◆ **Task list**:
1. In the piezoelectric harvester tutorial, reproduce the passage starting at "In this tutorial, you" and ending at "the structure domain.".
2. List the three dynamic systems that the piezoelectric harvester tutorial says interact in piezoelectric energy harvesting from fluid flow.

OS-T: 1600 Fluid-Structure Interaction Analysis of Piezoelectric Harvester Assembly with new HyperWorks GUI

UD_21543

OS-T: 1600 Fluid-Structure Interaction Analysis of Piezoelectric Harvester Assembly

Product Version: Hyperworks 2021.2.1 or above

The purpose of this tutorial is to demonstrate how to carry out Fluid-Structure Interaction analysis that is, with OptiStruct nonlinear transient analysis coupling within AcuSolve fluid dynamic analysis.

In this tutorial, you will explore the possibility of using piezoelectric based fluid flow energy harvesters. These harvesters are self-excited and self-sustained in the sense that they can be used in steady uniform flows. The configuration consists of a piezoelectric cantilever beam with a cylindrical tip body (which is the structure model) which promotes sustainable, aero-elastic structural vibrations induced by vortex shedding and galloping. The structural and aerodynamic properties of the harvester alter the vibration amplitude and frequency of the piezoelectric beam and the fluid flow. As you may know, the Piezoelectric energy harvesting using fluid flow involves the mutual interaction of three distinct dynamic systems, namely the fluid, the structure and the associated electrical circuit.

Note: This tutorial is limited to study only fluid and the structure domain.

◆ **Data block**:
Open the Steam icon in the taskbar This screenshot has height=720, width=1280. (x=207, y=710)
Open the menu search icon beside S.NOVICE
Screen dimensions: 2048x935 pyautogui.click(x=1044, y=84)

◆ **Expected responses**:
1.
In this tutorial, you will explore the possibility of using piezoelectric based fluid flow energy harvesters. These harvesters are self-excited and self-sustained in the sense that they can be used in steady uniform flows. The configuration consists of a piezoelectric cantilever beam with a cylindrical tip body (which is the structure model) which promotes sustainable, aero-elastic structural vibrations induced by vortex shedding and galloping. The structural and aerodynamic properties of the harvester alter the vibration amplitude and frequency of the piezoelectric beam and the fluid flow. As you may know, the Piezoelectric energy harvesting using fluid flow involves the mutual interaction of three distinct dynamic systems, namely the fluid, the structure and the associated electrical circuit.

Note: This tutorial is limited to study only fluid and the structure domain.

2.
- the fluid
- the structure
- the associated electrical circuit